Tuesday, January 20, 2009

Development / PreProd : The CE

So on with the show and the creation of a development/preprod cluster. Next up the CE on dev machine 10.

Step 1. Again involved a quick search of the cfagent.conf. An additional entry was added in the ce groups stanza to add in the devce. cfagent -qv was used to pull down/install the node.

The first yum update updated all the certificates was successful. However, it looks again like glite-yaim-core was not successful first time around.

/opt/glite/yaim/bin/yaim: No such file or directory

A second run of cfengine caused the error below.

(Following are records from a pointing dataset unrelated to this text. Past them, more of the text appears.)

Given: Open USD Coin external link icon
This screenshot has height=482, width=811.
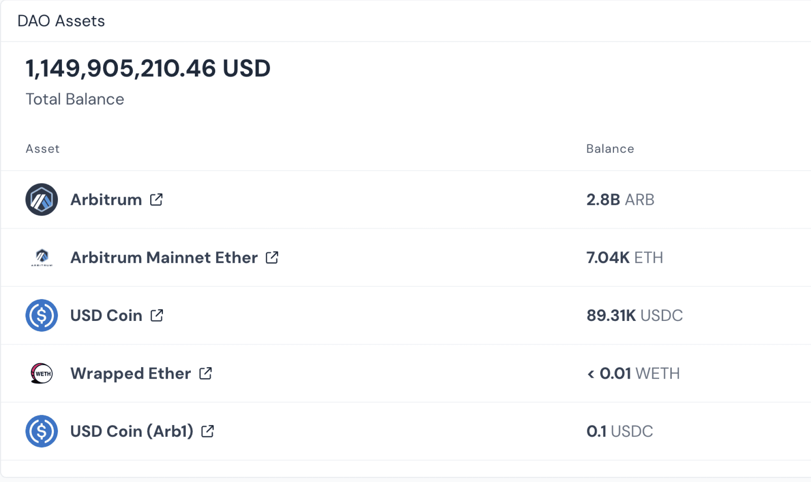Looking at the screenshot, I should click(157, 315).
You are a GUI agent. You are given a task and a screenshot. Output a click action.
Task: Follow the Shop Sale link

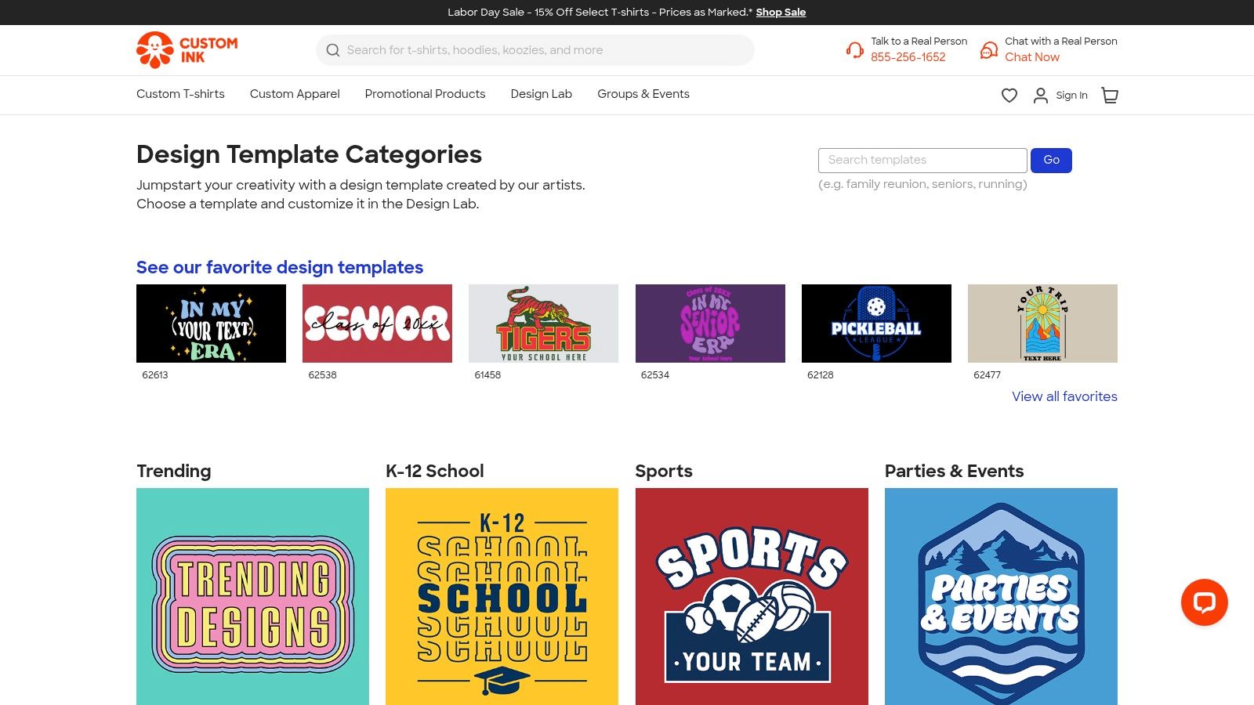coord(781,13)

Transaction Check Error: file /usr/share/java/jaf.jar conflicts between attempted installs of geronimo-jaf-1.0.2-api-1.2-11.jpp5 and sun-jaf-1.1-3jpp
file /usr/share/java/jaf_api.jar conflicts between attempted installs of geronimo-jaf-1.0.2-api-1.2-11.jpp5 and sun-jaf-1.1-3jpp

This is a known issue and the fix is to disable the jpackage17 repo like so:

/usr/bin/yum -y install lcg-CE glite-TORQUE_utils --disablerepo=jpackage17-generic

This allowed a full installation of the relevant packages. This was run by hand in the first instance and then was added to the development configuration file.

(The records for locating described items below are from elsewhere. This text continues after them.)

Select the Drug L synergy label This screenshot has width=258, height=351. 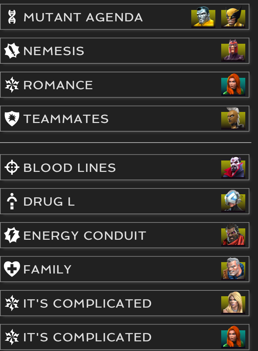coord(49,202)
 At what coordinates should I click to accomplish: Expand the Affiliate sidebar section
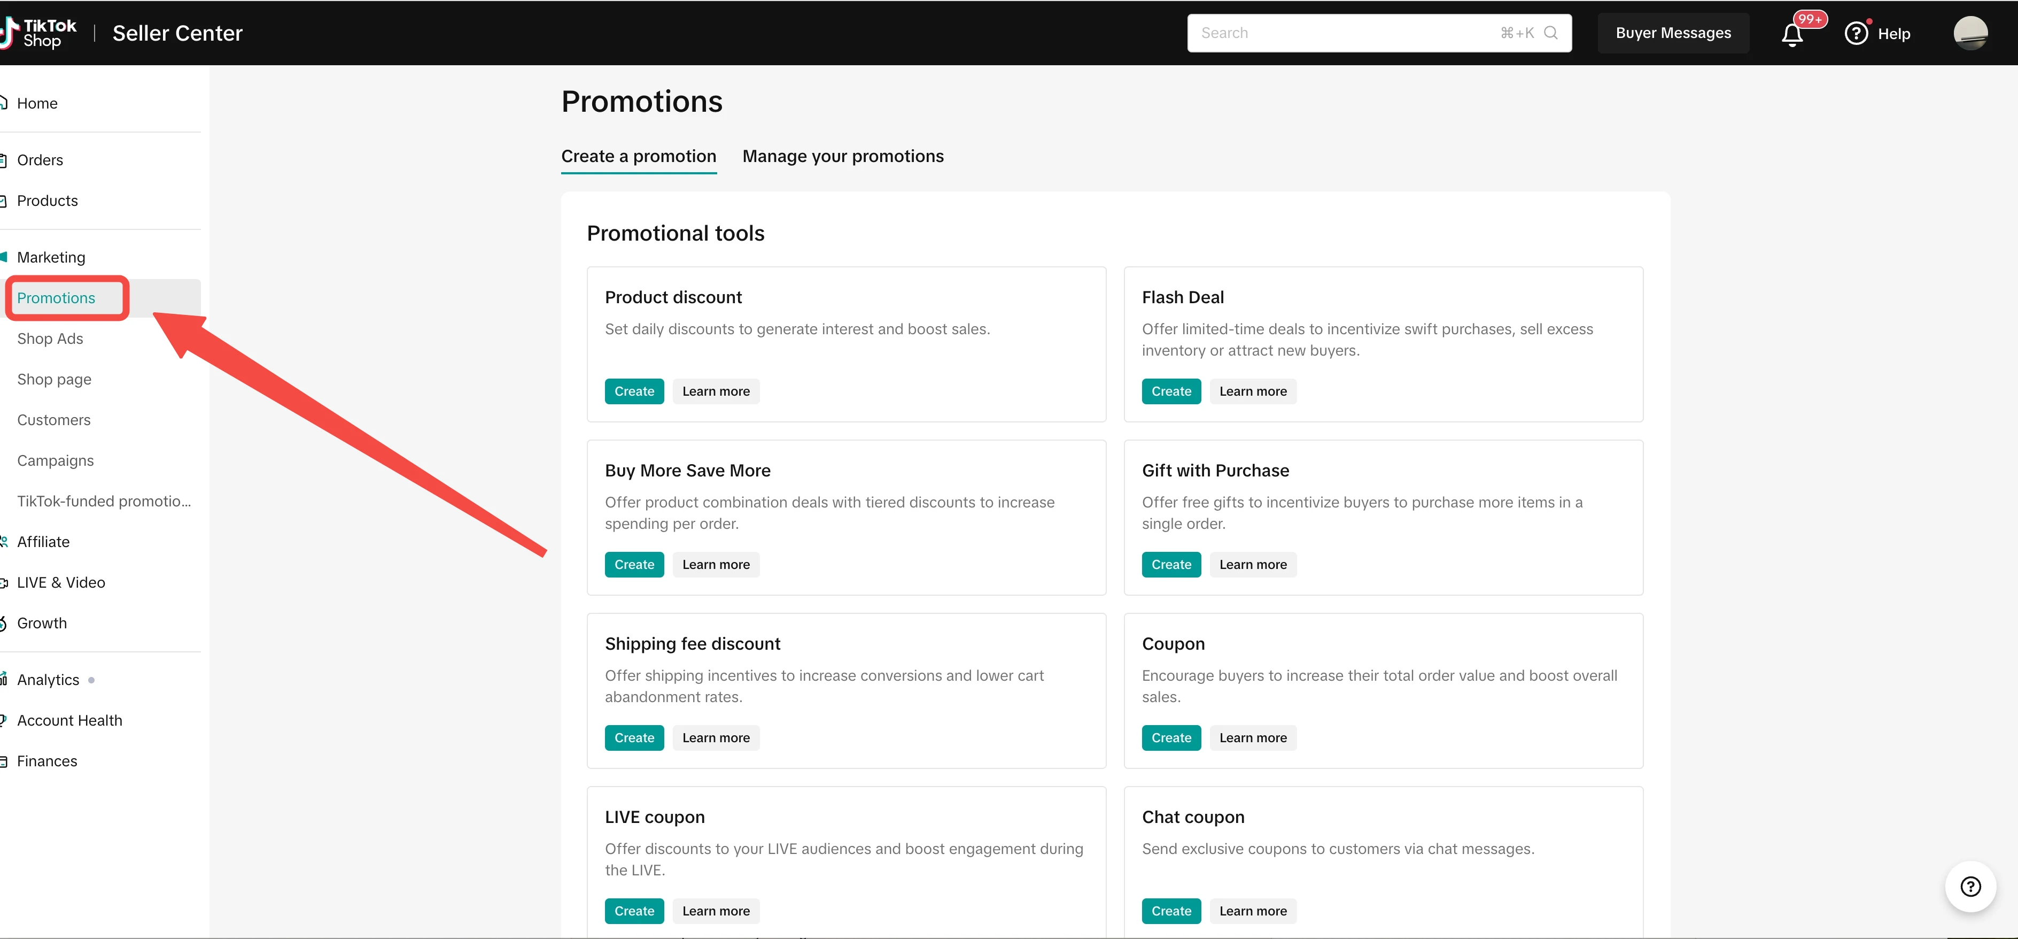coord(43,542)
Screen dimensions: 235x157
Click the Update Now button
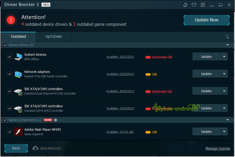click(206, 20)
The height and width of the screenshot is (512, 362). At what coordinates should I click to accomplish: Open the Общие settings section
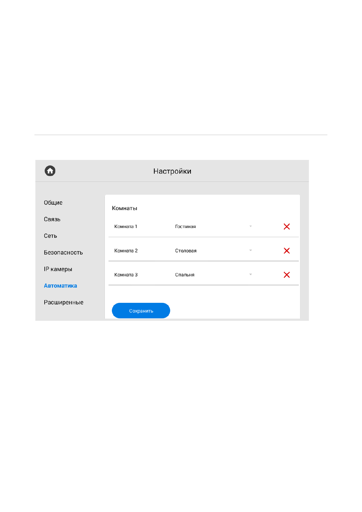click(x=53, y=203)
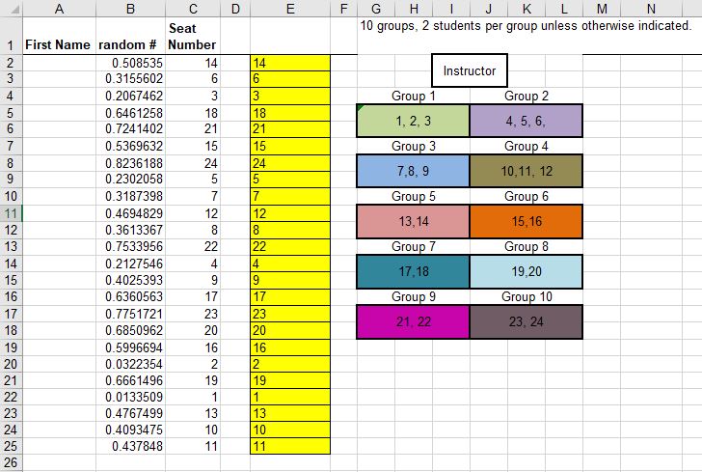702x472 pixels.
Task: Click olive Group 4 box "10,11, 12"
Action: click(527, 170)
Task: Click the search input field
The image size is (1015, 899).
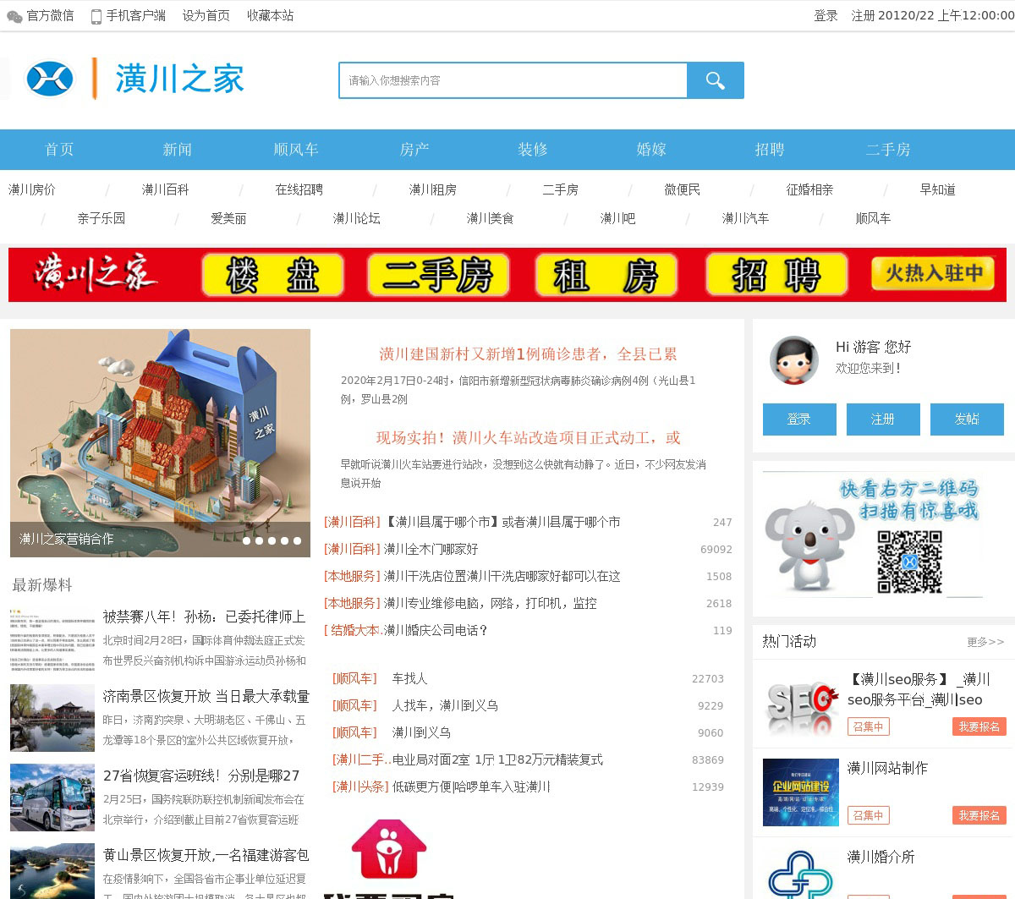Action: (513, 80)
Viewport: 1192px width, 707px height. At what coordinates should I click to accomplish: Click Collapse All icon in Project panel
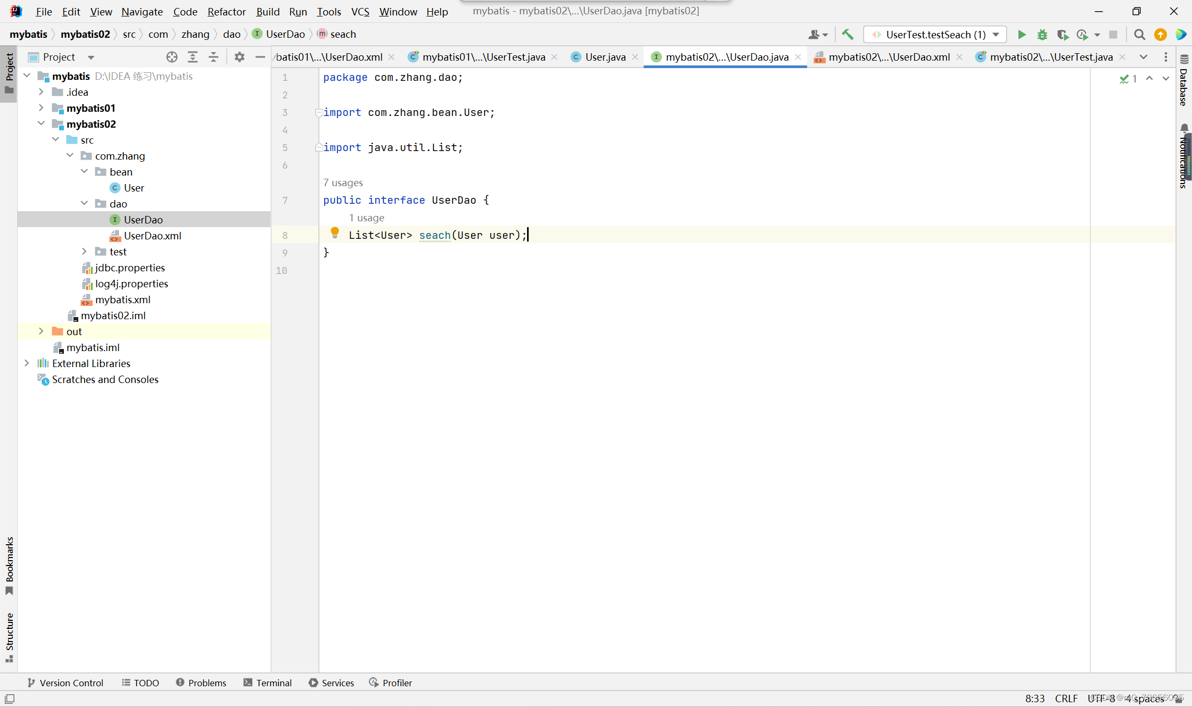coord(213,57)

Step 2. Running yaim by hand for the CE and then adding additional stanzas into the development configuration file. So installing the CE: /opt/glite/yaim/bin/yaim -c -s /opt/glite/yaim/etc/site-info.def -n lcg-CE -n TORQUE_utils

There appeared to be various quirks/warnings/errors with this. Here is a short summary.

There appeared to be an issue with line 36 of the config_apel_pbs.
Atfer inspecting the file it appears that the line separator in the file was not working as expected.

/opt/glite/yaim/functions/config_apel_pbs: line 36: APEL_DB_PASSWORD: command not found

This is a known bug https://savannah.cern.ch/bugs/index.php?39014 and was temporarily fixed by removing the additional whitespace before the /

These errors appeared next but did not seem to cause any problems.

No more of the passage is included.